To: Alighieri who wrote (200748)9/7/2004 6:28:58 PM
From: tejek  Respond to of 1575269
 
GAO: Ex-Medicare Chief Should Repay Salary

Interesting!



To: Alighieri who wrote (200748)9/7/2004 7:07:15 PM
From: Road Walker  Read Replies (3) | Respond to of 1575269
 
re: Democratic presidential nominee John Kerry (news - web sites) linked the concealment and premium increase in an appeal to older voters. "The Bush administration broke the law by covering up the true cost of their phony Medicare bill, and George W. Bush broke his promise to seniors in his convention speech when he told them Medicare was sound and then increased premiums by a record 17 percent the very next day," Kerry said.

Why is this not making the evening news? The press is not doing it's job.

John



To: Alighieri who wrote (200748)9/7/2004 11:49:29 PM
From: tejek  Respond to of 1575269
 
U.S. Deficits May Reach $2.3 Trillion, More If Tax Cuts Renewed

Sept. 7 (Bloomberg) -- U.S. budget deficits will total $2.3 trillion over the next decade and may be almost double that if tax cuts are renewed as President George W. Bush has requested, the Congressional Budget Office said.

The non-partisan agency forecast the deficit will reach a record $422 billion this year and swell to more than $4.3 trillion over the next 10 years unless all tax breaks including those pushed by Bush expire on schedule.

The CBO report illustrates the extent to which tax cuts and military costs in Iraq and Afghanistan will influence the budget balance in the next decade. The report also echoes a warning from Federal Reserve Chairman Alan Greenspan that rising Social Security and Medicare benefits may present ``increasingly stark choices'' for policy makers as the baby boom generation ages.

``At some point it will have an effect in sending real interest rates higher,'' said Andrew Harding, who oversees $6 billion as director of fixed-income at National City Investment Management Co. in Cleveland.

The deficit for the fiscal year that ends Sept. 30 is estimated to be 3.6 percent of U.S. gross domestic product, smaller than in the mid-1980s and early 1990s when it often exceeded 4 percent, the agency said. In fiscal 2005, the deficit is forecast to narrow to $348 billion, or 2.8 percent of GDP, the CBO said in a report on its Web site.

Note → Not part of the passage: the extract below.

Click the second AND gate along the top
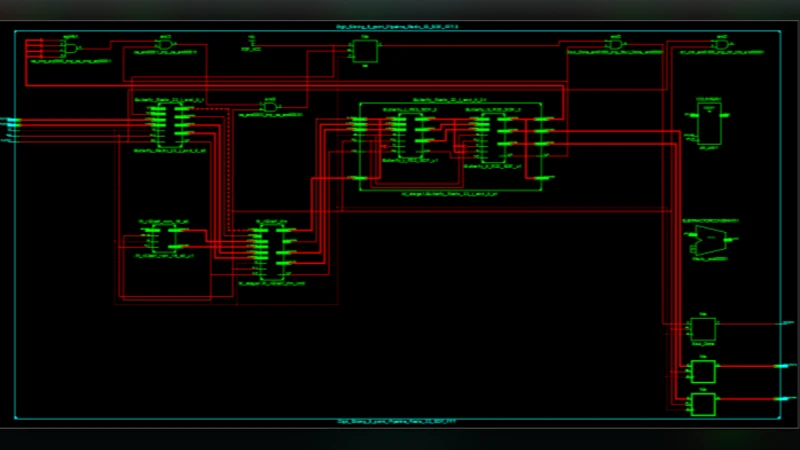 click(x=166, y=45)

The forecast for the current year is an improvement over the agency's forecast in March for a deficit of $477 billion.

Campaign Comment

``The $56 billion decrease in the deficit projection today is a sign of the economic growth that is a result of President Bush's leadership on tax relief,'' Tim Adams, policy director for the Bush campaign, said in an e-mailed statement.

Still, the 10-year prediction is a deterioration from the CBO's forecast in March for a $2 trillion deficit over that period. The change largely reflects rising costs for fighting and reconstruction in Iraq and Afghanistan, which was funded through $115 billion in supplemental appropriations this year.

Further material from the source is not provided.